Goal of the exercise> Reproduce everything from the start of the records down to the line containing "Open the Function", with both ends included.

++++++++++++++++++++

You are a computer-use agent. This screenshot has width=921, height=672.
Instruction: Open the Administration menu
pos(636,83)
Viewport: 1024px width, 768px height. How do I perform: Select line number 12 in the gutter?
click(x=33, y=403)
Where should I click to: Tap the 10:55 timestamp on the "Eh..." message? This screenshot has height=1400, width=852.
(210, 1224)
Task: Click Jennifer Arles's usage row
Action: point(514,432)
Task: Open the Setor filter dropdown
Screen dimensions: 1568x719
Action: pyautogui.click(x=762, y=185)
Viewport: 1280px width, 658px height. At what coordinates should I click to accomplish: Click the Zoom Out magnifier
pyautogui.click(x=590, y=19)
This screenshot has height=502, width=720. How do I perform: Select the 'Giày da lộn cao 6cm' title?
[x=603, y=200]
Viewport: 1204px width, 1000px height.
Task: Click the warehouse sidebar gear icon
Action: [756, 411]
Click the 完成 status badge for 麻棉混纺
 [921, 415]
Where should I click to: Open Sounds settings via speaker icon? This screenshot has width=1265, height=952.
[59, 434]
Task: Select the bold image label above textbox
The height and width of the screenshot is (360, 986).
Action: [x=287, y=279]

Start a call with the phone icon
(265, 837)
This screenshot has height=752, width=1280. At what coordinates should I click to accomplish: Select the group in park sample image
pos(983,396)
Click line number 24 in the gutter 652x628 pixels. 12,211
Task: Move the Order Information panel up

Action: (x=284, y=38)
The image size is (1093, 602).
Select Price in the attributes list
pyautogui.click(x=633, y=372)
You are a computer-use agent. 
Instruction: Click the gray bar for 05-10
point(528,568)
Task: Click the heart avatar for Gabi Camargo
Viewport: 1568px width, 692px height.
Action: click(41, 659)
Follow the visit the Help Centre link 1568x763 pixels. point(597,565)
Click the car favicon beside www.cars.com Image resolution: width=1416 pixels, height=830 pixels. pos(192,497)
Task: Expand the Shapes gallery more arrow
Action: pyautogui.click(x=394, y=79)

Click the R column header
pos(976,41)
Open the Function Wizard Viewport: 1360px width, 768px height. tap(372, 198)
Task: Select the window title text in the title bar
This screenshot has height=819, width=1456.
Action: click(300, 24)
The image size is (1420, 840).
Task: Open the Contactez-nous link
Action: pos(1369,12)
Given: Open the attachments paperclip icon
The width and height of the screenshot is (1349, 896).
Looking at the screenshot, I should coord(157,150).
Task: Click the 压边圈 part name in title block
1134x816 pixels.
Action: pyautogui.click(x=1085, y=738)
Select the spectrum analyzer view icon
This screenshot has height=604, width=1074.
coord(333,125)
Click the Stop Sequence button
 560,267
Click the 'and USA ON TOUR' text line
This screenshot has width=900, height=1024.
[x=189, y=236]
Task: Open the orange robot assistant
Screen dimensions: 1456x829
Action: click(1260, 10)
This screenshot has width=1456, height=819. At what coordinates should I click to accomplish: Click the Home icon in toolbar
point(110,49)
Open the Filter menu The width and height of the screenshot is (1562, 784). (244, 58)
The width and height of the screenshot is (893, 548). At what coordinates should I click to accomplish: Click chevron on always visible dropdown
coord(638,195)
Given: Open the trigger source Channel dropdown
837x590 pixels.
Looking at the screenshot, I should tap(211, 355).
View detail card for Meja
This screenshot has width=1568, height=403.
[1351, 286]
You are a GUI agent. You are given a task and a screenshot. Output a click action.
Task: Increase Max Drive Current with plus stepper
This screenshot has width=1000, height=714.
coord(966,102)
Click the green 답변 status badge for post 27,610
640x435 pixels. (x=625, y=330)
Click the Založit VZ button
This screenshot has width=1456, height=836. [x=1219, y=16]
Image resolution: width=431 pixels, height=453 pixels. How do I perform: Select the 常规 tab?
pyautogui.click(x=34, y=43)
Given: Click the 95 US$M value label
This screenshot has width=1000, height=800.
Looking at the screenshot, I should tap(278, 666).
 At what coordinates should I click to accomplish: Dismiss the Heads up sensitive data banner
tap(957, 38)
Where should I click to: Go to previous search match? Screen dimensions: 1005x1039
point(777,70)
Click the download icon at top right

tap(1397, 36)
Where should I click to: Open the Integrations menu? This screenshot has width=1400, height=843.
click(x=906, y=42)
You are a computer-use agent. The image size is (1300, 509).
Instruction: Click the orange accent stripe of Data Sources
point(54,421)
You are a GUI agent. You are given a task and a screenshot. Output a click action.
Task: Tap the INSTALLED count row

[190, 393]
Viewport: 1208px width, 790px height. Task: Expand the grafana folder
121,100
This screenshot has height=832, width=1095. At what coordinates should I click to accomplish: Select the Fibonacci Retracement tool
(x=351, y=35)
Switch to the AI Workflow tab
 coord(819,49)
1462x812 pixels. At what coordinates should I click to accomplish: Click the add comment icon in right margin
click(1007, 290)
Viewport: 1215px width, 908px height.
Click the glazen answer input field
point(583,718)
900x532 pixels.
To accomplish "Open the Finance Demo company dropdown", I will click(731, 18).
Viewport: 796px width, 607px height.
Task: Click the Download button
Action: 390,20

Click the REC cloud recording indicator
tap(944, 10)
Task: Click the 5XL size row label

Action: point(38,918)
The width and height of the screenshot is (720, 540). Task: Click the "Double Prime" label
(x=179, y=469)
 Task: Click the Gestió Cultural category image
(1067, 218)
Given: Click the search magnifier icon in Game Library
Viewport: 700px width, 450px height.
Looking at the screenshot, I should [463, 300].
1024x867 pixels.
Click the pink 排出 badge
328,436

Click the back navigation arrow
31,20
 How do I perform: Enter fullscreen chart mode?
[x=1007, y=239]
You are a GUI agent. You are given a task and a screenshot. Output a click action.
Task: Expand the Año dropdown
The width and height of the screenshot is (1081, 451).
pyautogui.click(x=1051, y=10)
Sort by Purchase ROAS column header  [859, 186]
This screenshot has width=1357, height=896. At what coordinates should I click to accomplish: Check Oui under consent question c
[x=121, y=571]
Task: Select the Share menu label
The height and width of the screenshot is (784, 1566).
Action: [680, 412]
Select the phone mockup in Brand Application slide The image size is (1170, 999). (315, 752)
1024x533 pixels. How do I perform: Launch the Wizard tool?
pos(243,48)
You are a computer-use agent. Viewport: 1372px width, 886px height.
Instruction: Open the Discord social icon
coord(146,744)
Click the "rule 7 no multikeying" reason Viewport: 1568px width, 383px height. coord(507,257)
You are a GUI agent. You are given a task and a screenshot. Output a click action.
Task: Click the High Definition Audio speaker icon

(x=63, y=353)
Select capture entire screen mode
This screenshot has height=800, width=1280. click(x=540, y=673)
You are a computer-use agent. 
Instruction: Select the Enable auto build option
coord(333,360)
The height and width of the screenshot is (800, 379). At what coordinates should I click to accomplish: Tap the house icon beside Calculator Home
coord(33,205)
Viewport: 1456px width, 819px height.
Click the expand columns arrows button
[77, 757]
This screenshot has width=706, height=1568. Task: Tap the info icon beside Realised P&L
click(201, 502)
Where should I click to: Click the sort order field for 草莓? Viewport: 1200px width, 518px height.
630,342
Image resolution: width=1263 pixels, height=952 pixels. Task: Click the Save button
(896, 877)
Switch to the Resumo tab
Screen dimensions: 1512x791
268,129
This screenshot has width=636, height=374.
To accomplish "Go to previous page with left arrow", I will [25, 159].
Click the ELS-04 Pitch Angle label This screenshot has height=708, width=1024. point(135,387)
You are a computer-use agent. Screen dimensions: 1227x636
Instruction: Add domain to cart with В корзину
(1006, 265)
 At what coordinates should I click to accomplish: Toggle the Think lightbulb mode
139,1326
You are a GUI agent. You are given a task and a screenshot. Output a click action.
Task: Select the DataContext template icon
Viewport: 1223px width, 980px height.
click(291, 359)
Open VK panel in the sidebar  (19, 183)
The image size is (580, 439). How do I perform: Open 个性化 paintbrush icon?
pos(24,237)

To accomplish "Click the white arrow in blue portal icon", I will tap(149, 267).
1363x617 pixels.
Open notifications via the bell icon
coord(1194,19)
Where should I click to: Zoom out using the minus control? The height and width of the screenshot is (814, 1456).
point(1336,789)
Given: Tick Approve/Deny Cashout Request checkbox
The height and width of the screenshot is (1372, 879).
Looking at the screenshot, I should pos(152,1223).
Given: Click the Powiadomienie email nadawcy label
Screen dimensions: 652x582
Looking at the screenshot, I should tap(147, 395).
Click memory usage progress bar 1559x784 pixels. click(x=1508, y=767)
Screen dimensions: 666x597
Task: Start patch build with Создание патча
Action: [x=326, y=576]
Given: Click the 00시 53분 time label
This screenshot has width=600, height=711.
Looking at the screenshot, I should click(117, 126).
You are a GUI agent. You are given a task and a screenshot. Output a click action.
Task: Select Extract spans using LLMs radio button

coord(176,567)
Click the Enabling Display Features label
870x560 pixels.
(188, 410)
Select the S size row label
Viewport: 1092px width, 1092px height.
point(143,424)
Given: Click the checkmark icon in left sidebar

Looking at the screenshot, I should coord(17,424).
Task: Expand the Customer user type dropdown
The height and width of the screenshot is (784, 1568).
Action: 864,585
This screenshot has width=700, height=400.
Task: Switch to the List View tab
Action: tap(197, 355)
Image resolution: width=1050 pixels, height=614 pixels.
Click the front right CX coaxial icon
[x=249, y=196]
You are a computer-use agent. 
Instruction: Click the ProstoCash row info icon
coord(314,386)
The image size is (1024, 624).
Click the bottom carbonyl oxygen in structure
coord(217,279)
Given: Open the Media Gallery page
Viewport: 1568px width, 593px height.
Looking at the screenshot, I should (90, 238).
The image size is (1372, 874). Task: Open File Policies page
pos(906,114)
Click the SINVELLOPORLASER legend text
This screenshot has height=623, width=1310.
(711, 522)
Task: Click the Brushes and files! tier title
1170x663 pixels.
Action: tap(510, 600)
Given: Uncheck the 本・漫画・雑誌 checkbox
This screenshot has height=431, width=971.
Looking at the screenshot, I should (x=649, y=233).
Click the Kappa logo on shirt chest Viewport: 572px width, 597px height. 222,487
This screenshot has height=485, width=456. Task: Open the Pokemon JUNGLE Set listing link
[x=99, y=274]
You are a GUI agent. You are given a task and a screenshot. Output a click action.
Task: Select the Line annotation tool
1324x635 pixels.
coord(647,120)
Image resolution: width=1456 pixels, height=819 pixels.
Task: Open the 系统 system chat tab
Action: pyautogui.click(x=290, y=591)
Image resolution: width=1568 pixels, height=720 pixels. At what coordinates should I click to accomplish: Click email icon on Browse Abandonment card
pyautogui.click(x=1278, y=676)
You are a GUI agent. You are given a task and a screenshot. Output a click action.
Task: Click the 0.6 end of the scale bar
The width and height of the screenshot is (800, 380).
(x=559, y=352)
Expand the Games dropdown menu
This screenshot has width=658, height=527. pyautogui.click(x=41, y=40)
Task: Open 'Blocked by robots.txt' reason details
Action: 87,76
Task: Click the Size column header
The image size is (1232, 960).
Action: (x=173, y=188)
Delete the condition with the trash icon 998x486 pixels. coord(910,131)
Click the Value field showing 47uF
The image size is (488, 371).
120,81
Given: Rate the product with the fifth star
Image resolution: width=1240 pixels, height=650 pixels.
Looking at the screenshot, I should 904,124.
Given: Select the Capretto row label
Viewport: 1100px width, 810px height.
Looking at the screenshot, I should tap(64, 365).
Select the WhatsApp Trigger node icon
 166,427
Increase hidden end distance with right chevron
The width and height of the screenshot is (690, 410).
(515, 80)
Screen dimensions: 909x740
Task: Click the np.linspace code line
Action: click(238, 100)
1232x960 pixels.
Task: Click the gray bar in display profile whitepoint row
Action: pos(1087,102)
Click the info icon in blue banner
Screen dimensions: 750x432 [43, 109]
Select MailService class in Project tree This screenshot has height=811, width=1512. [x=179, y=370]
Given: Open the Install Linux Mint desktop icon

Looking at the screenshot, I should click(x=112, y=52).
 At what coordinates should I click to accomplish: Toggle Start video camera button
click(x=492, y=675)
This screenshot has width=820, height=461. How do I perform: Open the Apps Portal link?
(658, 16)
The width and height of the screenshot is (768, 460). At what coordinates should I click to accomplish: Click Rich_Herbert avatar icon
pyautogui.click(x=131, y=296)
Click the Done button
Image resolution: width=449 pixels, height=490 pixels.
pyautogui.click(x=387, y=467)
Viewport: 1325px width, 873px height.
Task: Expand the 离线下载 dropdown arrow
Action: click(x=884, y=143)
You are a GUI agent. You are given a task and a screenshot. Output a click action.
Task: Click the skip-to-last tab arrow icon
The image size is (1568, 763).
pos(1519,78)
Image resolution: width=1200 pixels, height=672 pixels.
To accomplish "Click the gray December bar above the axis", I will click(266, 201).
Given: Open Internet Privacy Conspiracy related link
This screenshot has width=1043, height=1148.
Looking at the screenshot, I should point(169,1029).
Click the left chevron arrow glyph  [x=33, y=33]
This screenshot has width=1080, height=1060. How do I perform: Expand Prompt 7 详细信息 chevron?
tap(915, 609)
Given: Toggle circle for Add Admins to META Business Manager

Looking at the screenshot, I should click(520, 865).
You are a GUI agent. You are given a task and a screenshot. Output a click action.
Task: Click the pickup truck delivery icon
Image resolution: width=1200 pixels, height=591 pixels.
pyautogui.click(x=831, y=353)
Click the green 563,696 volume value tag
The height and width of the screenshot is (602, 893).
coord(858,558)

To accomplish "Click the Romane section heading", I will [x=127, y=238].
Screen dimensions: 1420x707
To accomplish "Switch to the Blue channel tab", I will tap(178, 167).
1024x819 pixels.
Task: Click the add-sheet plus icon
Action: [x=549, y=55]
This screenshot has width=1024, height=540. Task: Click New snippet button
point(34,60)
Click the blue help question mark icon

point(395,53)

++++++++++++++++++++

Task response>
You are a computer-use agent. This screenshot has width=921, height=672.
Instruction: Open the Administration menu
pos(636,83)
Viewport: 1024px width, 768px height. How do I perform: Select line number 12 in the gutter?
click(x=33, y=403)
Where should I click to: Tap the 10:55 timestamp on the "Eh..." message? This screenshot has height=1400, width=852.
(210, 1224)
Task: Click Jennifer Arles's usage row
Action: point(514,432)
Task: Open the Setor filter dropdown
Screen dimensions: 1568x719
Action: pyautogui.click(x=762, y=185)
Viewport: 1280px width, 658px height. At what coordinates should I click to accomplish: Click the Zoom Out magnifier
pyautogui.click(x=590, y=19)
This screenshot has height=502, width=720. How do I perform: Select the 'Giày da lộn cao 6cm' title?
[x=603, y=200]
Viewport: 1204px width, 1000px height.
Task: Click the warehouse sidebar gear icon
Action: [756, 411]
Click the 完成 status badge for 麻棉混纺
 [921, 415]
Where should I click to: Open Sounds settings via speaker icon? This screenshot has width=1265, height=952.
[59, 434]
Task: Select the bold image label above textbox
The height and width of the screenshot is (360, 986).
Action: [x=287, y=279]

Start a call with the phone icon
(265, 837)
This screenshot has height=752, width=1280. At what coordinates should I click to accomplish: Select the group in park sample image
pos(983,396)
Click line number 24 in the gutter 652x628 pixels. 12,211
Task: Move the Order Information panel up

Action: (x=284, y=38)
The image size is (1093, 602).
Select Price in the attributes list
pyautogui.click(x=633, y=372)
You are a computer-use agent. 
Instruction: Click the gray bar for 05-10
point(528,568)
Task: Click the heart avatar for Gabi Camargo
Viewport: 1568px width, 692px height.
Action: click(41, 659)
Follow the visit the Help Centre link 1568x763 pixels. point(597,565)
Click the car favicon beside www.cars.com Image resolution: width=1416 pixels, height=830 pixels. pos(192,497)
Task: Expand the Shapes gallery more arrow
Action: pyautogui.click(x=394, y=79)

Click the R column header
pos(976,41)
Open the Function Wizard Viewport: 1360px width, 768px height. tap(372, 198)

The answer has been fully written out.